Business Intelligence

Part 3: Indexing Considerations

Once you understand what can be done with indexes which are useful for the application, you also need to consider the more pragmatic aspects of indexes, such as: creation techniques, maintenance strategies, and capacity planning issues.

SQL Indexes versus Keyed Logical Files
As mentioned in the beginning of this paper, there are two interfaces available for creating database objects. Both the SQL CREATE INDEX statement and the OS/400 command CRTLF can be used to create a radix index. Both interfaces create the same index object, but with different attributes. These attributes can have an effect on query optimization and performance. Regardless of how the index was created, the optimizer will recognize and consider the indexes during optimization.

SQL indexes are created with a 64K logical page size. Keyed logical files are primarily created with a logical page size of 8K. This attribute cannot be specified during object creation or subsequently changed. The logical page size is determined by the interface used to create the index. Regardless of the logical page size, the overall object sizes of a SQL index and a keyed logical file tend to be equivalent. The larger logical page size can result in more efficient index scans and index maintenance.
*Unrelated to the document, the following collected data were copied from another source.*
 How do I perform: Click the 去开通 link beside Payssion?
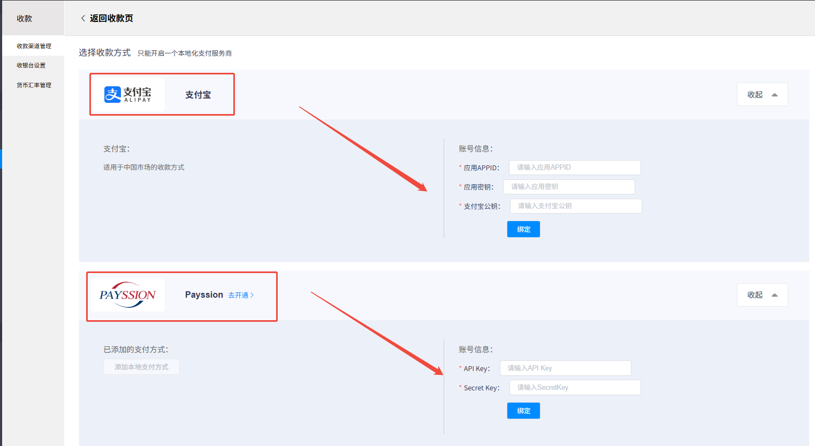coord(238,296)
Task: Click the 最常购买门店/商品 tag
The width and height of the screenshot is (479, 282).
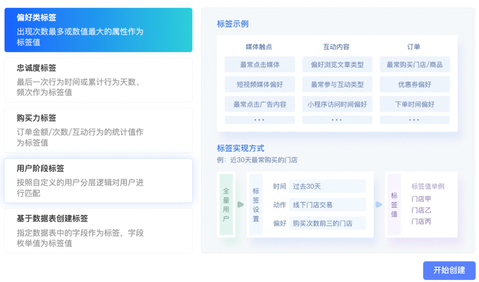Action: (414, 64)
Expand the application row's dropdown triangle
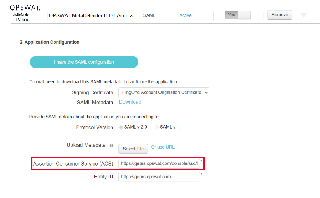Image resolution: width=320 pixels, height=198 pixels. pos(303,15)
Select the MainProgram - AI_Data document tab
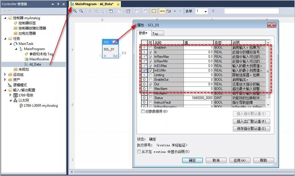Image resolution: width=295 pixels, height=176 pixels. click(94, 4)
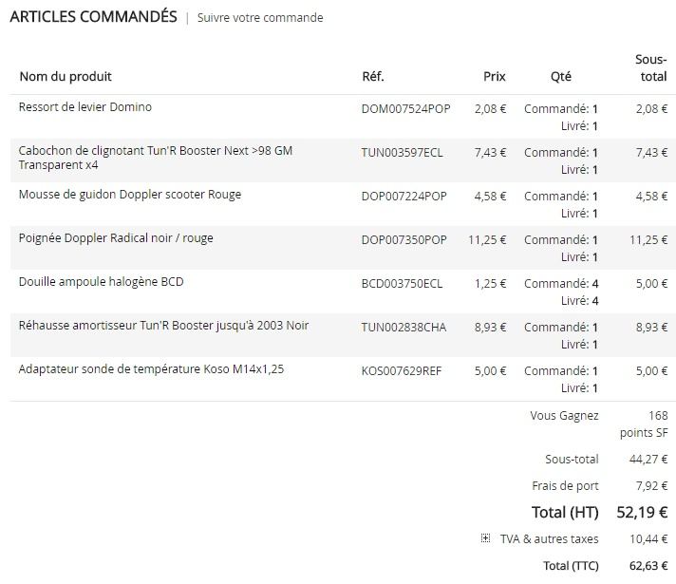Click the ARTICLES COMMANDÉS heading
Screen dimensions: 676x584
[93, 17]
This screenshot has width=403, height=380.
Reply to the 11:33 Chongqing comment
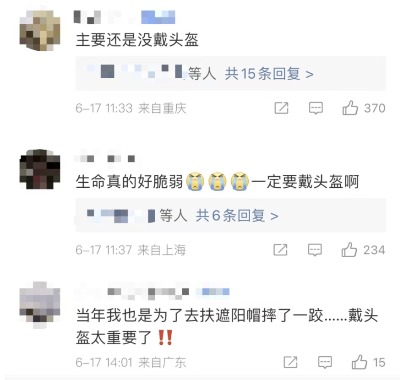pos(316,108)
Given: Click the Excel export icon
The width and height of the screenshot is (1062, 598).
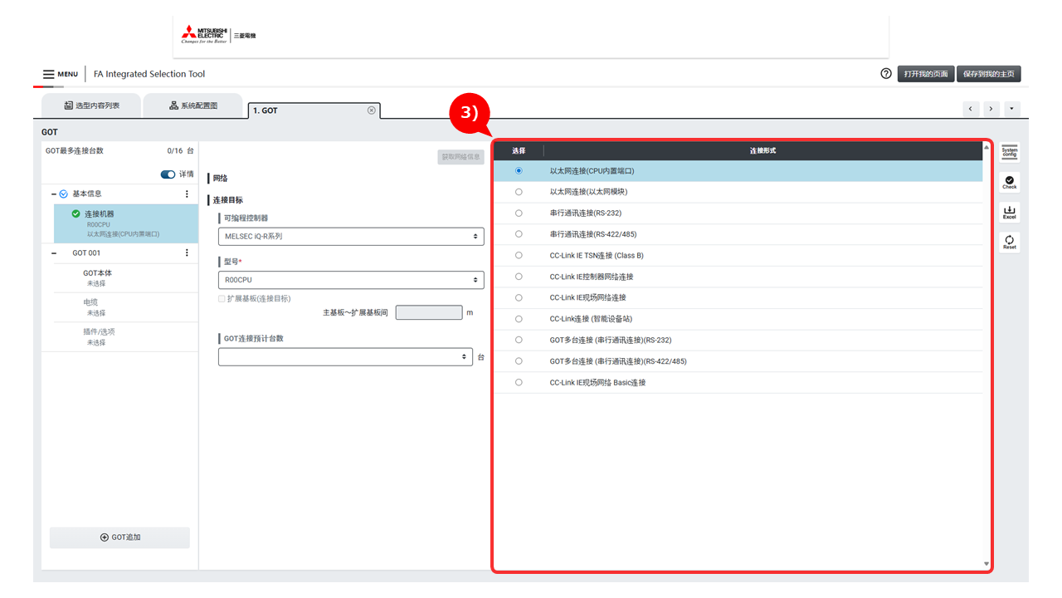Looking at the screenshot, I should pos(1009,213).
These are the key benefits in a query environment. Indexes with larger logical page sizes can have an impact on the I/O performance within environments that have smaller, less than optimal memory pools.

SQL indexes that are journaled (index logging) will cause the journal receivers to fill up more rapidly. To avoid filling up and regenerating new journal receivers more often, consider increasing the journal receiver size to at least 6.5GB, and set the receiver size attributes using CRTJRN or CHGJRN... RCVSIZOPT(*RMVINTENT *MAXOPT2)

Indexes will be created with the 64K logical page size when:
  · Creating SQL indexes on SQL created tables
  · Creating SQL indexes on CRTPF / DDS created physical files
  · Creating SQL constraints on SQL created tables
  · Creating constraints with ADDPFCST on SQL created tables
  · Creating temporary indexes during query execution

In some cases, the optimizer will choose to create a temporary index with a logical page size of 64K instead of using a permanent keyed logical file with a logical page size of 8K. This occurs because the I/O cost of scanning the 8K index is higher than the cost of using the 64K index, even considering the time to create the temporary index. To overcome this behavior, the developer should consider creating a SQL index.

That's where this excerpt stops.